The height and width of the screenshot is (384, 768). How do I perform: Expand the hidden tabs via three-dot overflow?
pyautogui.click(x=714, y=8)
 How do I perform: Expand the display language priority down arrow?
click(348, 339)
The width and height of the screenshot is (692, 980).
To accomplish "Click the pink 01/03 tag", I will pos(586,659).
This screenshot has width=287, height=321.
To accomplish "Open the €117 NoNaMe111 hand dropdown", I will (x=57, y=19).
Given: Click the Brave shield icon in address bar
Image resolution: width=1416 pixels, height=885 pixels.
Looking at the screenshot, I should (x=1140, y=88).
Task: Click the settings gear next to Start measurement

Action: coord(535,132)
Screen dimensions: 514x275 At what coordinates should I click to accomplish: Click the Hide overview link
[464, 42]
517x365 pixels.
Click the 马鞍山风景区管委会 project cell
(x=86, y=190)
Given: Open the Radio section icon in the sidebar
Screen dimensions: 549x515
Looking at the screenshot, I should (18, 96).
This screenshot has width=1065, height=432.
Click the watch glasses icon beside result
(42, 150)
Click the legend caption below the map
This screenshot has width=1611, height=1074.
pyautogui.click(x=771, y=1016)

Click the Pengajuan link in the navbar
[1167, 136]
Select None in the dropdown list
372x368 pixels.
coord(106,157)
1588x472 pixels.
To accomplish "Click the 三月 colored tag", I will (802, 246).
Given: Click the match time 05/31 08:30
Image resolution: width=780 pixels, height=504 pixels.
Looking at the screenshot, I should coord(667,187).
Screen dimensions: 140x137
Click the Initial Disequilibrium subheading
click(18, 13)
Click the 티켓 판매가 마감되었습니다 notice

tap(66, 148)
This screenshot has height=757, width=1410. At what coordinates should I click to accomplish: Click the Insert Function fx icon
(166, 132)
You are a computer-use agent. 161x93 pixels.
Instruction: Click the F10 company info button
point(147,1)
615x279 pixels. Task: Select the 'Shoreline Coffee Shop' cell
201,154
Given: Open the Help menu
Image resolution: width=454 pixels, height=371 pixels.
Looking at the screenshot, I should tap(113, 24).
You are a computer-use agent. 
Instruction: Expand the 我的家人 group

- - - - - - -

Output every line of the listing word for word.

The height and width of the screenshot is (384, 768). How do I perform: Expand the hidden tabs via three-dot overflow?
pyautogui.click(x=714, y=8)
 How do I perform: Expand the display language priority down arrow?
click(348, 339)
The width and height of the screenshot is (692, 980).
To accomplish "Click the pink 01/03 tag", I will pos(586,659).
This screenshot has width=287, height=321.
To accomplish "Open the €117 NoNaMe111 hand dropdown", I will (x=57, y=19).
Given: Click the Brave shield icon in address bar
Image resolution: width=1416 pixels, height=885 pixels.
Looking at the screenshot, I should (x=1140, y=88).
Task: Click the settings gear next to Start measurement

Action: coord(535,132)
Screen dimensions: 514x275 At what coordinates should I click to accomplish: Click the Hide overview link
[464, 42]
517x365 pixels.
Click the 马鞍山风景区管委会 project cell
(x=86, y=190)
Given: Open the Radio section icon in the sidebar
Screen dimensions: 549x515
Looking at the screenshot, I should (18, 96).
This screenshot has width=1065, height=432.
Click the watch glasses icon beside result
(42, 150)
Click the legend caption below the map
This screenshot has width=1611, height=1074.
pyautogui.click(x=771, y=1016)

Click the Pengajuan link in the navbar
[1167, 136]
Select None in the dropdown list
372x368 pixels.
coord(106,157)
1588x472 pixels.
To accomplish "Click the 三月 colored tag", I will (802, 246).
Given: Click the match time 05/31 08:30
Image resolution: width=780 pixels, height=504 pixels.
Looking at the screenshot, I should coord(667,187).
Screen dimensions: 140x137
Click the Initial Disequilibrium subheading
click(18, 13)
Click the 티켓 판매가 마감되었습니다 notice

tap(66, 148)
This screenshot has height=757, width=1410. At what coordinates should I click to accomplish: Click the Insert Function fx icon
(166, 132)
You are a computer-use agent. 161x93 pixels.
Instruction: Click the F10 company info button
point(147,1)
615x279 pixels. Task: Select the 'Shoreline Coffee Shop' cell
201,154
Given: Open the Help menu
Image resolution: width=454 pixels, height=371 pixels.
Looking at the screenshot, I should tap(113, 24).
You are a computer-use agent. 
Instruction: Expand the 我的家人 group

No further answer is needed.